Although no college ranking system is perfect, according to MoneyWatch.com, “We can only recommend one: Forbes’ America’s Best Colleges. Despite its limitations, it comes closest to actually measuring the quality of the education at the nation’s best schools.”

Forbes Names Lawrence University Wisconsin’s Top College

APPLETON, WIS. — Defining a good college as “one that meets student needs,” Forbes.com ranks Lawrence University the best undergraduate institution in Wisconsin and 41st nationally in its second annual report on America’s top colleges.

Compiled with the assistance of researchers at the Washington, D.C.-based non-profit think tank Center for College Affordability and Productivity, the magazine’s just-released 2009 “America’s Best Colleges” report ranks 600 of the country’s 1,600 four-year undergraduate institutions based on the quality of the education they provide, the experience of the students and how much they achieve. Schools were ranked without regard for size.Main-Hall-Forbes_web.jpg

Lawrence, which jumped 27 spots nationally from last year’s 68th ranking, was one of only two state institutions to crack the business publication’s top 100 (Ripon was 100th).

First published in 2008 as an alternative to the annual rankings done by U.S. News & World Report, Forbes’ rankings focus less on institutional reputation and more on aspects that directly concern students: Will courses be interesting and rewarding? How likely is the student to graduate in four years? Will the student get a good job after graduation? How much debt will the student incur in pursuit of a degree?

Data used in the rankings were drawn from numerous sources, including the opinions of four million student evaluations of courses and instructors recorded on the Web site RateMyProfessors.com and post-graduate success determined by enrollment-adjusted entries in “Who’s Who in America” and average salaries of graduates reported by Payscale.com.

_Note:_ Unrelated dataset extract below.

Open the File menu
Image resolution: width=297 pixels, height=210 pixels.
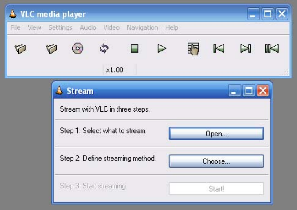coord(16,28)
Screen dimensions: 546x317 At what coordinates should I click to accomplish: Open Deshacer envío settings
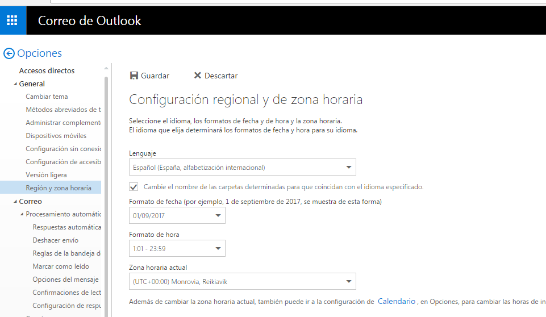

Other ranking factors included an estimated average student debt after four years, four-year college graduation rates, and the number of students and faculty, adjusted for enrollment, who have won nationally competitive awards such as Rhodes Scholarships and Nobel Prizes.

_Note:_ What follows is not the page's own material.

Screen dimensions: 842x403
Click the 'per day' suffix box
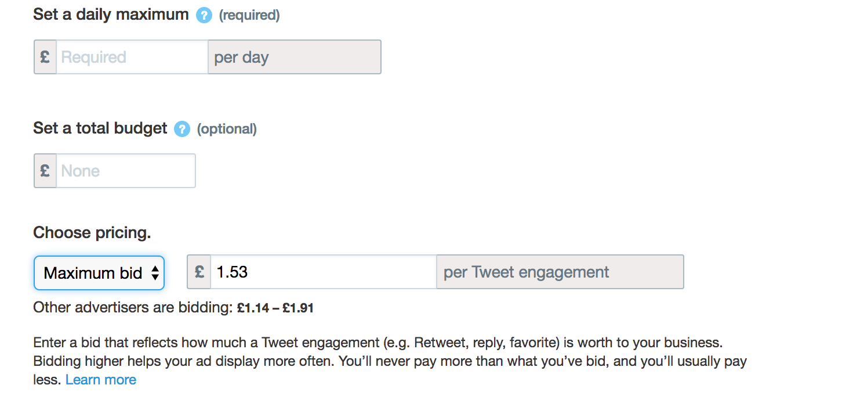click(294, 57)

“Forbes has once again gone beyond the usual metrics to assess quality in colleges and of course we’re happy that they’ve recognized us for being particularly good at providing a meaningful and powerful experience for our students,” said Ken Anselment, Lawrence’s director of admissions.

In addition to finishing top-ranked among 10 Wisconsin institutions included in Forbes.com’s list, Lawrence also was ranked higher than such traditional educational heavyweights as the University of California-Berkeley (73), Duke University (104) and Ivy League members Brown University (72), Dartmouth College (98) and Cornell University (207).

The U. S. Military Academy at West Point earned Forbes.com’s no. 1 ranking, supplanting last year’s no. 1 Princeton University, which was ranked second this year. California Institute of Technology, no. 2 in 2008, Williams College and Harvard University rounded out the top five.

Liberal arts colleges like Lawrence accounted for six of the top 15 ranked institutions nationally while many of the large state universities landed well down Forbes’ list, including UW-Madison (415), the University of Iowa (430) and the University of Nebraska (463).